Doch ich bin kein Yogi und auch nicht sonderlich begabt mit der Kraft innerer
Schau. Der Berg vor mir ist keine Erscheinung, sondern einfach ein Berg,
zwar der schönste und geheimnisvollste, den ich jemals sah, doch nur ein
Berg aus Fels und ewigem Eis. Ein vielbenutzte Sagensweise der Zen-Buddhisten
fällt mir ein: Für den gewöhnlichen Menschen sind Berge einfach Berge. Für
jene auf dem Weg sind die Berge keine Berge mehr. Wer aber die Erleuchtung
erreicht, für den sind Berge wieder Berge. Obwohl Ausgangspunkt und Ziel
gleich scheinen in dieser Parabel, klafft doch himmelweiter Unterschied
zwischen ihnen. Wie weit, das vermögen wohl nur jene zu ermessen, die Erleuchtung
tatsächlich erlangten, Befreiung, Erwachen. Eben das ist Ziel der Pilger,
die seit Jahrhunderten, vielleicht seit Jahrtausenden, zu diesem Schneedom
kommen, der ihnen als Thron der Götter, als Nabel der Welt gilt.
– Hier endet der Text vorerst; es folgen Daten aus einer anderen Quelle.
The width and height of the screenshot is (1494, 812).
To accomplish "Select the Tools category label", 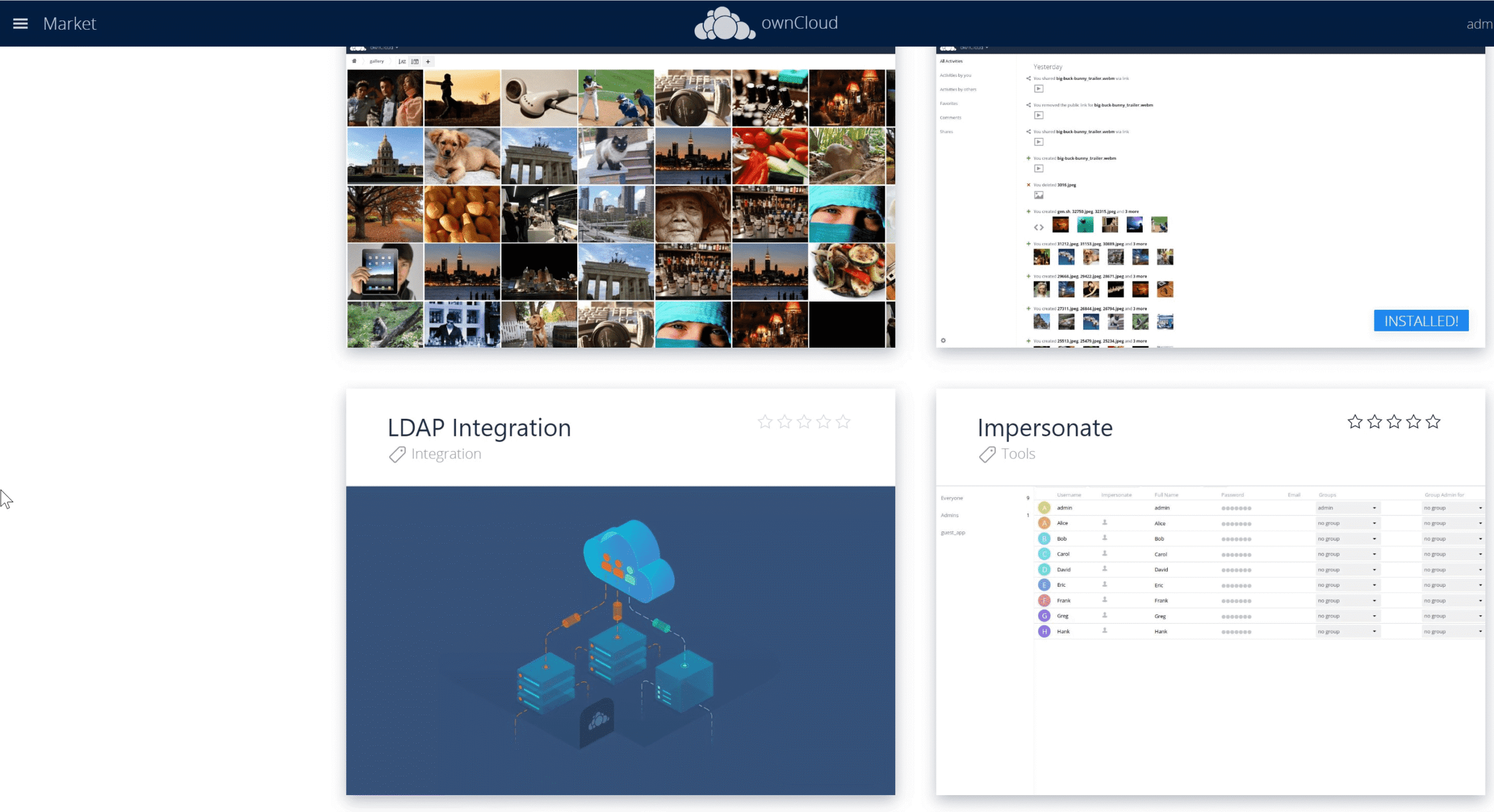I will click(x=1018, y=454).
Doch eine
reise, die dem Pfad solcher Sehnsucht folgt, beginnt nicht mit dem Aufbrechen
in der Heimat, gipfelt nicht im Ankommen am vermeintlichen Ziel und endet
nicht mit dem Heimkehren. Diese beschwerliche, mitunter gefahrvolle Fahrt
über Gebirge und Hochebenen zu einem Berg in einem der entlegensten Winkel
der Erde ist Sinnbild innerer Reise, der Suche nach dem eigenen Zentrum.
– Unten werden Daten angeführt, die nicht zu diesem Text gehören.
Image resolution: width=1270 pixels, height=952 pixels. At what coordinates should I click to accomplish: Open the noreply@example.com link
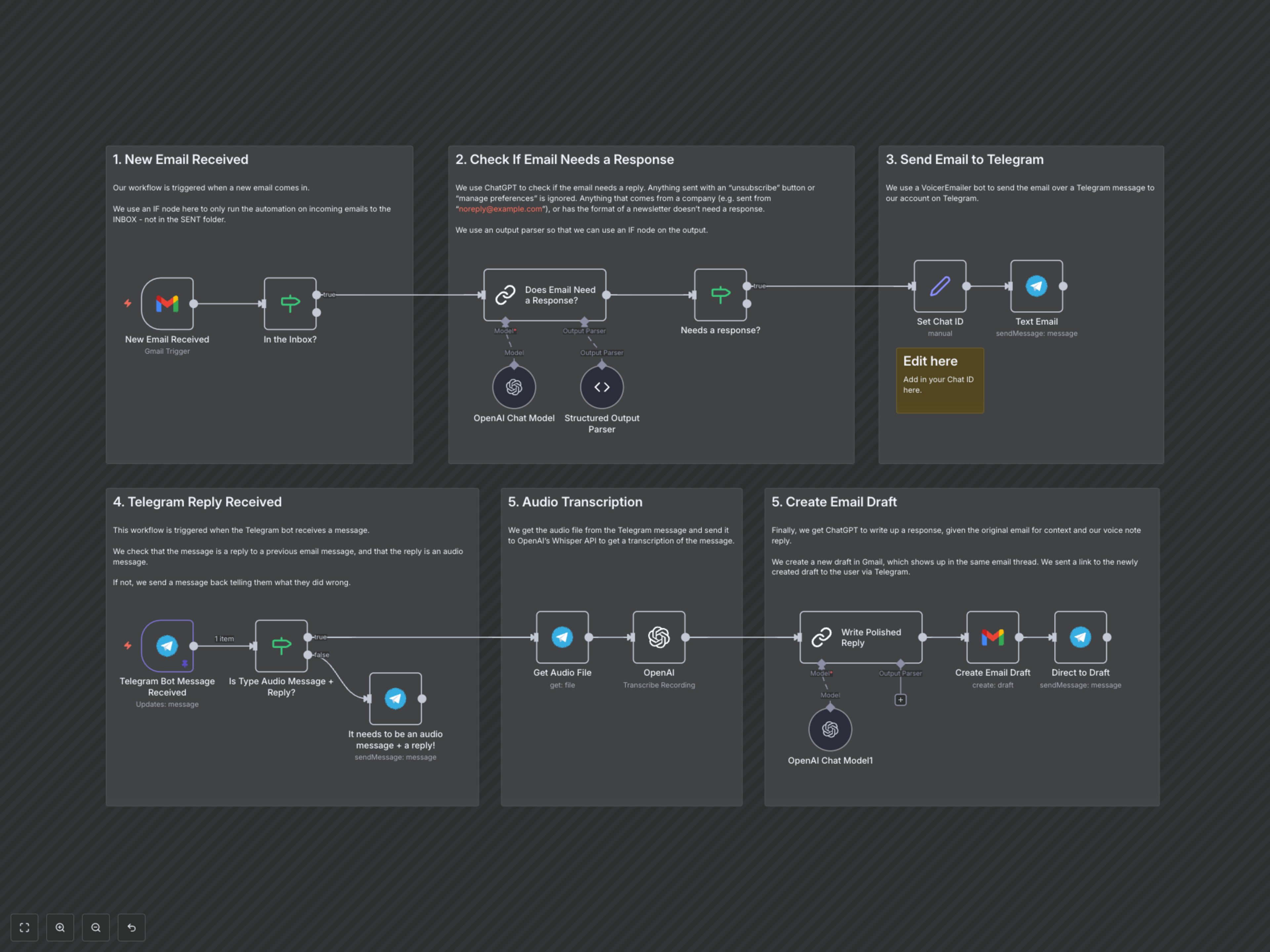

Sie beginnt tief im Herzen und führt wieder dorthin zurück. Ist das nicht
die wahre Bedeutung jeder Pilgerfahrt, gleich o zu einem Marienheiligtum
in Europa, zur Kaaba in Mekka, zu dem Feigenbaum, unter dem Buddha Erleuchtung
fand, oder zum Kailash, dem heiligsten Berg Asiens, wenn nicht gar der ganzen
Welt? Einen Schritt zu tun auf dem inneren Weg, Inspiration, Reinigung,
Erneuerung zu finden, um dem Eigentlichen näherzukommen, dem tiefsten Geheimnis
des Daseins.
Die Kälte zwingt rasch zum Rückzug ins Zelt, und doch bleibt das wirklich-unwirkliche
Bild des mondhellen Kailash in mir, treibt mit hinüber in unruhigen Höhenschlaf,
festigt das Gefühl, endlich angekommen zu sein am Ziel dieser Reise, an
einem Ziel, das doch nur Etappe ist auf einem viel längeren Weg.